Five years ago, I was on the fast track to a crisis point. This is the story of me - a woman whose life was crumbling around her, piece by piece. And how, piece by piece, she reclaimed the good parts of her life and learned how to accept the bad.
Chapter 1 - Marriage
All human beings are complex. I don't believe that anyone can be accurately described as a "simple" person. My husband, however, pushes the boundaries of complex. When we first met, I had all of the dating and relationship experience of a 10 year old. He was the first man I had ever met that I could actually talk to...... and talk to....... and talk to. He made me laugh constantly, and he mad me feel desirable and good about myself. I was not an emotionally mature individual and he was someone who was already very comfortable in a paternal role at the age of 25. In the year 1990, we were a good fit. We were very happy...... and we were walking down the aisle.
As the years passed and our daughter arrived and grew, my employment remained stable, but he gravitated from one job to another. They were all smaller, family-owned companies and he was either a senior accountant or the controller. Every time he switched jobs, there was enthusiasm and hope that ended in disillusionment. In one case, he found out from a sympathetic co-worker that the owner had paid a consulting firm to find his replacement. The best part was that he had to pay the consultant's bill. He managed to head them off at the pass and quit before they could fire him.
As one job melted into the other, with each switch, his mood swings grew more frequent and more drastic. When he was down, I literally could do nothing right, say nothing right. I was not emotionally mature enough to handle him properly. My usual "modus operandi" was to become defensive and loud. I guess I thought that if I could out-shout him, I could get him to recognize and acknowledge his behavior. Wrong. I could literally call him on the phone at 4:00PM and talk to a happy and joking man, but by the time I arrived home at 5:30, he was angry and irritable. He could never tell me what was "wrong" or what had happened in an hour and a half to cause the 180 turnaround. I think it was the language that bothered me the most. I simply did not know how to handle being told to "go to Hell" or go F*** myself, etc, etc.... by the person who was supposed to be in love with me. When trying to explain how much this hurt me didn't work, I would often resort to copious weeping. It didn't take him too long to become immune to my tears.
To be perfectly clear, my husband has never laid a finger on me. But, if there really is such a thing as verbal or emotional abuse, however..... this would seem to be it. What I finally realized was that he was a less severe version of his bipolar sister. How else could someone be so obnoxious and then the next day, be in complete denial even after I repeat his own words back to him? She was always so off the wall, and her moods were long-term. Each manic or depressive episode would last for months. His episodes lasted for hours - literally. For so many years, I didn't see this because I never thought about the genetic factor and I never knew that the episodes could be that brief.

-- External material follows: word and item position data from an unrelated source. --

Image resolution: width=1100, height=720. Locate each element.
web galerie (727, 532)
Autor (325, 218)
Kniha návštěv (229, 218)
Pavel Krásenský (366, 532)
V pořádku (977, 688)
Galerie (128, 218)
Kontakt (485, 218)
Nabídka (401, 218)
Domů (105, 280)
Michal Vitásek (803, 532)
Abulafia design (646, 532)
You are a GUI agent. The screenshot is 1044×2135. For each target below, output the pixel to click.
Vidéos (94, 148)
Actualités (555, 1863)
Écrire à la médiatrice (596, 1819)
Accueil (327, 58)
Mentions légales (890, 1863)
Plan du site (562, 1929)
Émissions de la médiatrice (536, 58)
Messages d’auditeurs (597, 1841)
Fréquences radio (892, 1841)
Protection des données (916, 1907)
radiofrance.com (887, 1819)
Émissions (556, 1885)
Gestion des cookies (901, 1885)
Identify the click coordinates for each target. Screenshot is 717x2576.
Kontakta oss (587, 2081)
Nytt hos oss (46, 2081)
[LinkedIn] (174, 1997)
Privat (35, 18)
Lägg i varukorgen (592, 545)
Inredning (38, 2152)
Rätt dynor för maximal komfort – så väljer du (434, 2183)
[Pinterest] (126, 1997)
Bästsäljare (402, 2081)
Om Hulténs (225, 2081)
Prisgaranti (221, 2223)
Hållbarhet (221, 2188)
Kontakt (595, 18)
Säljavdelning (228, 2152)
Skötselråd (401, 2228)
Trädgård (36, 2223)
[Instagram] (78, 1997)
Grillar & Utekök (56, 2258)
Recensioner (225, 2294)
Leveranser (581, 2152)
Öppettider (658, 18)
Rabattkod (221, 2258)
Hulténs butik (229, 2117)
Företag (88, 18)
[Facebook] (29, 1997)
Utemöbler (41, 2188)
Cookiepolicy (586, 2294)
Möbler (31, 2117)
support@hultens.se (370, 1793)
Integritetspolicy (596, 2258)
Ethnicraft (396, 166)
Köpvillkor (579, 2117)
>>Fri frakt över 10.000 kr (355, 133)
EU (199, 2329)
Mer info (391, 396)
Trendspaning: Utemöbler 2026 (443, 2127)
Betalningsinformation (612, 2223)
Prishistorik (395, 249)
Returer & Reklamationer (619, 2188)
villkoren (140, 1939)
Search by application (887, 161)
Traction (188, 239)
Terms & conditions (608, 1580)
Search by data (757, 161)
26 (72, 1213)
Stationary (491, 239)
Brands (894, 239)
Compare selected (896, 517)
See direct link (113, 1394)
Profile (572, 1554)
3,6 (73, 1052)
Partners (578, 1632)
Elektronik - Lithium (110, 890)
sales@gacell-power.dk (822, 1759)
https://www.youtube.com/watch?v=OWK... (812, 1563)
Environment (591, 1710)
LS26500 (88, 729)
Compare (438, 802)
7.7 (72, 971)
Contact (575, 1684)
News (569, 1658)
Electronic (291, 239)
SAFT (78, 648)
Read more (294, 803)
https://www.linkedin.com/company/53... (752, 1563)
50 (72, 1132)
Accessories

The culminating episode involved a dress rehearsal and a cup of coffee. I texted him to let him know that I was going for coffee after the dress rehearsal. He texted back - "ok". After the dress rehearsal was over, we headed over to Tim Hortons. My phone was still on vibrate and was buried in my purse. Unbeknown to me, after I had been there for about an hour, the text messages and voice mails began to pile up on my phone. As I got into my car to come home, I pulled my phone out of my purse and saw 3 text messages and 2 voice mails, each one more angry than the last. As I was calling him, the phone rang - him.... I tried to talk to him and figure out what I had done, but he screamed at me through what sounded like gritted teeth and informed me that I was a "selfish bitch, a selfish fucking cunt...." and that I'd better get my ass home", and <click>. I sat in the car for five minutes trying to collect myself and decide what to do. It was the first time that I was actually afraid that he would hurt me physically. I had to go home, because I would never leave without my daughter. I remember walking into the house and telling him in a low voice that I had almost gone to my mother's house because he scared me that bad. He looked me straight in the eye and told me that he hadn't said anything offensive, that he was afraid something bad had happened to me, and that I should have texted him if I was going to be out that late. I had been at Tim Horton's for one hour. Days later he did not remember saying those horrible things to me and he flat out denied it. I guess I must have been lying, even though my daughter told me that she had been cowering in her bed and heard the whole thing.
So, the question of the hour became - where was the man I married? Where was the person who could make me laugh at the drop of a hat, who I could talk to for hours? I no longer wanted to be with him - physically, mentally, in any way. I would spend hours fantasizing about the day when Mandy was out of the house and I could tell him that I was done being screamed at and then I would walk out. I think I realized that I did not have the emotional tools or the maturity to fight for my marriage. I was in a holding pattern... but for how long? What would our future be?